Je suis Charlie indeed. This is the problem with placards — there is rarely enough room to fit in the caveats, the qualifying clauses and the necessary evasions. I suppose you could write them on the back of the placard, one after the other, in biro. Or write in brackets and in much smaller letters, directly below ‘Je suis Charlie’: ‘Jusqu’a un certain point, Lord Copper.’ Then you can pop your biro into your lapel as a moving symbol of freedom of speech.
Only a few of the British mainstream national newspapers felt it appropriate to reproduce the front cover of the latest, post-murder, edition of Charlie Hebdo, which shows the Prophet Mohammed (PBUH, natch) saying: all is forgiven. Nobody else was quite Charlie, although BBC Newsnight held up the front page very, very briefly, as if it were on fire. Credit to them at least for that.
Of course, our MPs had their pens out as well, waving them around in the chamber in a show of solidarity.

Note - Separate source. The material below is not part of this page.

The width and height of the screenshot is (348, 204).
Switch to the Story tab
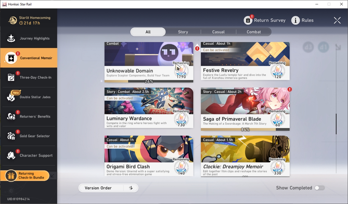pyautogui.click(x=183, y=32)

Their number will have included plenty who voted in favour of Section 5 of the Public Order Act, and particularly the clause that prohibits people from saying stuff to which other people might possibly take offence. ‘Using threatening, abusive or insulting words to cause alarm and distress’ was the original wording of this charter to protect the perpetually outraged; the word ‘insulting’ has since been removed, after a long campaign from, among others, the excellent Conservative MP David Davis. But the rest of it’s still there, a restriction on freedom of speech primarily to protect the sensibilities of people who feel that they have a human right not to be offended and enjoy ringing the police any time that they are.
This strikes me as a little hypocritical of our noble members, a point made with some force by the Deputy Prime Minister, Nick Clegg, who said: ‘The irony appears to be lost on some politicians who say in one breath that they will defend freedom of expression and then in the next advocate a huge encroachment on the freedom of all British citizens.’

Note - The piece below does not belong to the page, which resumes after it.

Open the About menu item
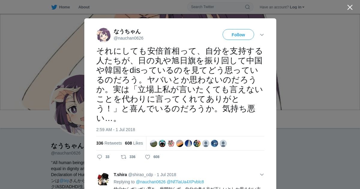Viewport: 360px width, 189px height. 84,7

Sure, Nick. But the irony seems to be lost on you, too. There were few politicians more delighted to embrace Lord Leveson’s draconian restriction on press freedom and, therefore, freedom of speech. But then it wouldn’t surprise me too much if his lordship was also proudly wearing a pen in his lapel. Hell, right at this moment Steve Coogan and Hugh Grant have probably got pens in their lapels. Has the BBC broadcaster Andrew Marr got a pen in his lapel? Did he have one in his lapel when he took out a super-injunction to stop the press reporting details of his private life which, in the manner of Mohammed (PBUH again, natch), he thought should not be viewed by mortal eyes?
Remember too that it is illegal in this country to use footage of our politicians in Parliament for satirical or humorous purposes, even if unintentionally they provide the humour and satire all by themselves. In this way our elected members have elevated themselves above the fray and almost to the position of Mohammed (PBUH again, and again, fivefold).

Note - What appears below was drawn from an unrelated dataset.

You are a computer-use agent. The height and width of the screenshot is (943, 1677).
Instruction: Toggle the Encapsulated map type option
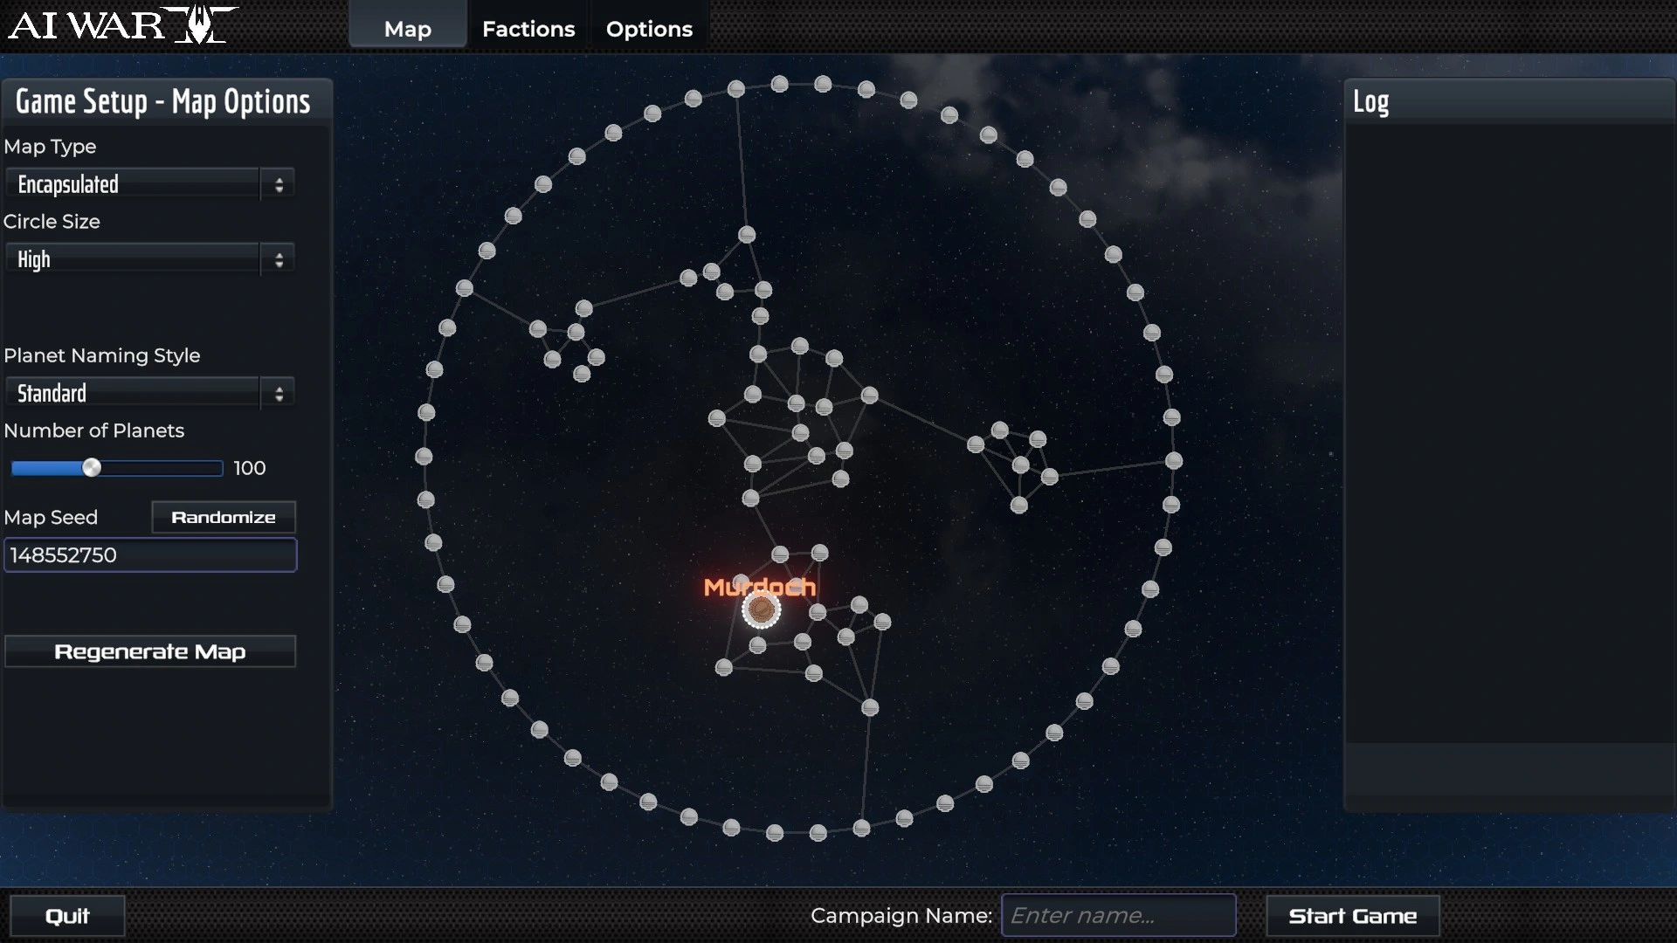coord(278,184)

The journalist Brendan O’Neill of Spiked wrote a superb little vignette of what would have happened if Charlie Hebdo had been published in this country. He meant it as satire, but frankly it was all a little too close for comfort: he imagined the magazine subjected to a furious Twitter campaign, liberals launching a Change.org petition against its vile Islamophobia, supermarkets refusing to stock it, having first displayed it only in a black plastic bag to avoid offending Muslim customers. And the publication eventually being hounded out of business. The only thing missing from Brendan’s imagined account was the arrival, at some stage, of the Old Bill, investigating the editor and the cartoonists for inciting religious or racial hatred.
Meanwhile, as the appalling events in France unfolded, a British man exercised his right to freedom of speech. The Ukip leader Nigel Farage suggested that a dubious policy of multiculturalism, plus unrestrained immigration, might in some way have contributed to the sort of attack we saw in Paris last week and have seen before — and will undoubtedly see again, some time quite soon — in the UK.
The response from the three main party leaders was immediate and unanimous. Let me try to paraphrase it for you here: ‘I am deeply disappointed that Mr Farage sought to make political capital out of this tragedy. Now is not the time to make salient and virtually incontestable observations on the causes of the misery inflicted upon us all. Now is the time to spout vapid, platitudinous drivel about our heavily qualified commitment to freedom of speech and thus our partial and temporary solidarity with that ghastly magazine in France.’
Farage was roundly condemned, as he usually is. But again, he was right — as he usually is on such matters. And why is now not the time to consider the policies which have brought us all, in Europe, to this somewhat disagreeable position? I would have thought that ‘now’ was just about the best time imaginable. We have a degree of focus right now, no? Our minds are concentrated.
But it is easier, I suppose, to wallow in the emotive, if mindless, outpouring of grief and confected grief and to issue a string of canards, the same canards that are spewed out every time something like this happens. This is nothing to do with Islam! (Er, yes it is.) The overwhelming majority of Muslims believe in freedom of speech just like the rest of us. (Are you having a laugh?) Let’s all unite and march onward into a bright new dawn, holding hands and with our pens in our lapels and carrying those placards: Je suis Charlie.